Decision Information

Decision Content

IN THE SUPREME COURT OF NOVA SCOTIA

Citation:  Morrison Estate v. Nova Scotia (Attorney General), 2008 NSSC 281

 

Date: 2008/10/14

Docket: S. H. No.  230887

Registry: Halifax

 

 

Between:

 

The Estate of Elmer Stanislaus Morrison, By His Executor or Representative Joan Marie Morrison, Joan Marie Morrison, John Kin Hung Lee, By His Legal Guardian Elizabeth Lee and Elizabeth Lee

Plaintiffs/Respondents

and

 

The Attorney General of Nova Scotia, representing Her Majesty the Queen in right of the Province of Nova Scotia, (Department of Health), Jamie Muir, and Keith Menzies

Defendants/Applicants

 

 

                                                                                                                                                           

 

LIBRARY HEADING

 

 

 

Judge: Justice A. David MacAdam

 

Heard:            August 8, 11, 2008, in Halifax, Nova Scotia

 

Written

Decision:        October 14, 2008

 

 

Subject:           CPR 14.25(1)(a), (b) and (d) - Application to Strike - Fiduciary Duty 

 

 

Summary:       The plaintiffs, among a number of causes of action, allege the defendants owe them a fiduciary duty in respect of the provision of long term health care.  The Province of Nova Scotia, effective 2001, created a single-tier system, no longer permitting private pay residents to contract directly with nursing homes and/or long term health care facilities. 

 

 


Issue:              Should the plaintiffs’ claim that the defendants, or any of the them, owed, and breached, a fiduciary duty to the plaintiffs be struck?

 

Result:            The onus on the defendants was to show, on the basis of the pleadings, the plaintiffs did not have a “rational argument” in support of their allegation. 
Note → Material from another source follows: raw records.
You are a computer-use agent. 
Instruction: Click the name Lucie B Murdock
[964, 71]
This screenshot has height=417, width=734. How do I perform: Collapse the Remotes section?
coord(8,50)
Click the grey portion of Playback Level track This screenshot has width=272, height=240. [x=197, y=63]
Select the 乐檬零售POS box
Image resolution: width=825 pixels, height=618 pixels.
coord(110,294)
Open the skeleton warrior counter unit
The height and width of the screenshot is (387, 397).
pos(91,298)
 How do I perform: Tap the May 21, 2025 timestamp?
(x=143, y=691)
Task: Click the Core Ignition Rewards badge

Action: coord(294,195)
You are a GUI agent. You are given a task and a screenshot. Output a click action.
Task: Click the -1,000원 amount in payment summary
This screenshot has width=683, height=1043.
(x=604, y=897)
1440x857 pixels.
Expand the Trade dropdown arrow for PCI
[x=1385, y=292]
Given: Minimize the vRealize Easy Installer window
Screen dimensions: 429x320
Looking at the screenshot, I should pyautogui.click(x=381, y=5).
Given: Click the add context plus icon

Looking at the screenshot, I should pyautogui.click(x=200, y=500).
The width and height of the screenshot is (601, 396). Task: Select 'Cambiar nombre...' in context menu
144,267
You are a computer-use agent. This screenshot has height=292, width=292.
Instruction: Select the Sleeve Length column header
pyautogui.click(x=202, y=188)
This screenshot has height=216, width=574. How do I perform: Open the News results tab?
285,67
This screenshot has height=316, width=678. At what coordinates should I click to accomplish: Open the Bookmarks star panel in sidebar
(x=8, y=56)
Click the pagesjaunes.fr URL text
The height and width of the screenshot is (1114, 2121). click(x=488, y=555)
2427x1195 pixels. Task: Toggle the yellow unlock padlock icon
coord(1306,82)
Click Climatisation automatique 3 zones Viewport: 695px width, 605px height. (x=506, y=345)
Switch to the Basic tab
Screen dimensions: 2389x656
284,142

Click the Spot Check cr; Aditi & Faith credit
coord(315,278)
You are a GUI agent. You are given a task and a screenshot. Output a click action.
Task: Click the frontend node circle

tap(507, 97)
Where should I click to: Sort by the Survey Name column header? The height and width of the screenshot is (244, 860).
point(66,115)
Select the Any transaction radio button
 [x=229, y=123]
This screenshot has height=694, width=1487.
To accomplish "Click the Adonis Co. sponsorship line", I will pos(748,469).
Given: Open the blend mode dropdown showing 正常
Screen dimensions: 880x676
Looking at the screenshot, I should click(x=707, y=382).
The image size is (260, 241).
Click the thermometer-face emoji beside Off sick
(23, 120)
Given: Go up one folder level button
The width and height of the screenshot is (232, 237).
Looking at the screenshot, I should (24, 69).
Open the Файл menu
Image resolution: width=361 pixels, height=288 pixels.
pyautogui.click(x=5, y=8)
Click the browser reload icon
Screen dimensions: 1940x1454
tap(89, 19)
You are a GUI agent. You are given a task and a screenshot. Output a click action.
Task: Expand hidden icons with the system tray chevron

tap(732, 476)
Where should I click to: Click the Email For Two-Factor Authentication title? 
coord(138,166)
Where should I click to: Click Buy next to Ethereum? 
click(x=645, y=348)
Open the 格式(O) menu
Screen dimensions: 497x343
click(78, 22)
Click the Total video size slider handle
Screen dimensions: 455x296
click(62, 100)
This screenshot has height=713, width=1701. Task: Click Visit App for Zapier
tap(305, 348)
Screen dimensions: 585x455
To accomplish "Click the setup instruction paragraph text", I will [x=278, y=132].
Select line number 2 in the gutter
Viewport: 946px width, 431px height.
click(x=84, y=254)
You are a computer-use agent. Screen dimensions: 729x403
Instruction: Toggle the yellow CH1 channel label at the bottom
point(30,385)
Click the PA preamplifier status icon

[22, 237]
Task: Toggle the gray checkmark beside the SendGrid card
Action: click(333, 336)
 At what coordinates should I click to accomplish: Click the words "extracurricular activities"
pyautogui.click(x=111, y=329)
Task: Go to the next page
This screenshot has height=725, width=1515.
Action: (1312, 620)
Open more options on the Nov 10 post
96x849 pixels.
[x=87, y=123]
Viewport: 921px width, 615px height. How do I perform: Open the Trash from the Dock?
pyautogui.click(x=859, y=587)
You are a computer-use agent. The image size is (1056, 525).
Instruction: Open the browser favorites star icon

The statutes created public, rather than private, duties and did not give rise to a fiduciary duty to the plaintiffs, or others in the position of the plaintiffs. 

 

However, by Regulation the Minister of Health, in setting the per diem rate for a nursing home and a home for the aged, was required to have “regard to the best interests of the resident.”  The Minister obviously had a discretion in establishing the per diem, and in view of the Regulation, in exercising that discretion was to have regard to the interest of the resident.  As such, it cannot be said the plaintiffs do not have at least a “rational argument” that in setting the per diem rate the Minister owed them a fiduciary duty.